Beryl Musila’s sentencing continued today as Justice Larry Ackerl gave Musila’s 2.5 years, reduced by 30 days, for the lesser charge she is facing.
The sentence is largely a formality, as it will be served concurrently with Musila’s life sentence for the first-degree murder of Worsfold. Musila pleaded guilty to indecently interfering with Worsfold’s remains at the outset of the trial. Musila pleaded not guilty to Worsfold's murder and represented herself during the nine-week-long trial, but a jury eventually found her guilty.
Ackerl reduced the sentence for interfering with human remains because of an earlier arbitrary detention in which Musila’s Charter rights were violated.
After she murdered Worsfold, Musila loaded his body into a tote container, travelled with it to several locations and eventually took it with her to a party at a rural property owned by her friend.
Musila and two friends at the party, who did not know the container held a body, loaded the container onto a farm truck and disposed of it in a makeshift dump on the rural property.
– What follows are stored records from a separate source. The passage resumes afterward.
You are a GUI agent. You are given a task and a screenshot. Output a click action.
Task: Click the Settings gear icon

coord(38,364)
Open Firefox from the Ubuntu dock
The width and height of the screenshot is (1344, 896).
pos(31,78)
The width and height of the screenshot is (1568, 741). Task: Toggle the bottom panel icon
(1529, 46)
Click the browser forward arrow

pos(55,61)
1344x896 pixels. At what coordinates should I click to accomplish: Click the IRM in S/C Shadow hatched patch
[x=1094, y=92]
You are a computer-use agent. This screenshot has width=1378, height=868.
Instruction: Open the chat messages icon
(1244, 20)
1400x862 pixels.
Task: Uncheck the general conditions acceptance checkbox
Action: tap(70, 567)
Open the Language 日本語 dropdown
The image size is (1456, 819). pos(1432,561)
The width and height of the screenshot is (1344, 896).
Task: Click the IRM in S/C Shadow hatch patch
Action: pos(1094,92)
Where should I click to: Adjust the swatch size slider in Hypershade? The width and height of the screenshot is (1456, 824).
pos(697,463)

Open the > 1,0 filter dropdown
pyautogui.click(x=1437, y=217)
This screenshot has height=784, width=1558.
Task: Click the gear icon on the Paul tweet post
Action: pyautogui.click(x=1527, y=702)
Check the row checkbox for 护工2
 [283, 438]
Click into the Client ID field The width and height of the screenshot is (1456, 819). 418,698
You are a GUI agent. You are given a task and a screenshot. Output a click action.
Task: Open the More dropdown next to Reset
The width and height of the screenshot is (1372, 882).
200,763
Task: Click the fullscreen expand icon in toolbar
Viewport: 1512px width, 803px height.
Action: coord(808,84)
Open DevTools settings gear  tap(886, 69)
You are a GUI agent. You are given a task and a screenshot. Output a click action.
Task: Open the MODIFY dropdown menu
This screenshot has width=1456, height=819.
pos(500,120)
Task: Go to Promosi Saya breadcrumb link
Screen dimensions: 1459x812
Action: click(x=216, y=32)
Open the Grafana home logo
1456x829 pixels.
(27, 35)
Earlier in the trial Musila argued that she did not know that Worsfold’s body would be disposed of on the property, and yesterday she urged the court to consider that Robert Rafters, her boyfriend at the time of Worsfold’s death, helped her move the body.
In his decision, Ackerl said that it was “impossible, if not preposterous that [Musila] didn’t know” that Worsfold’s remains would be disposed of in the woods.
He said that Musila was willfully ignorant of the purpose of the truck ride that carried Worsfold’s remains to the makeshift dump, and that she was the only one at risk should the body be discovered.
“She was not a passive bystander,” he said.
The sentencing continues tomorrow at 10 a.m., when Worsfold’s family and friends will read victim impact statements.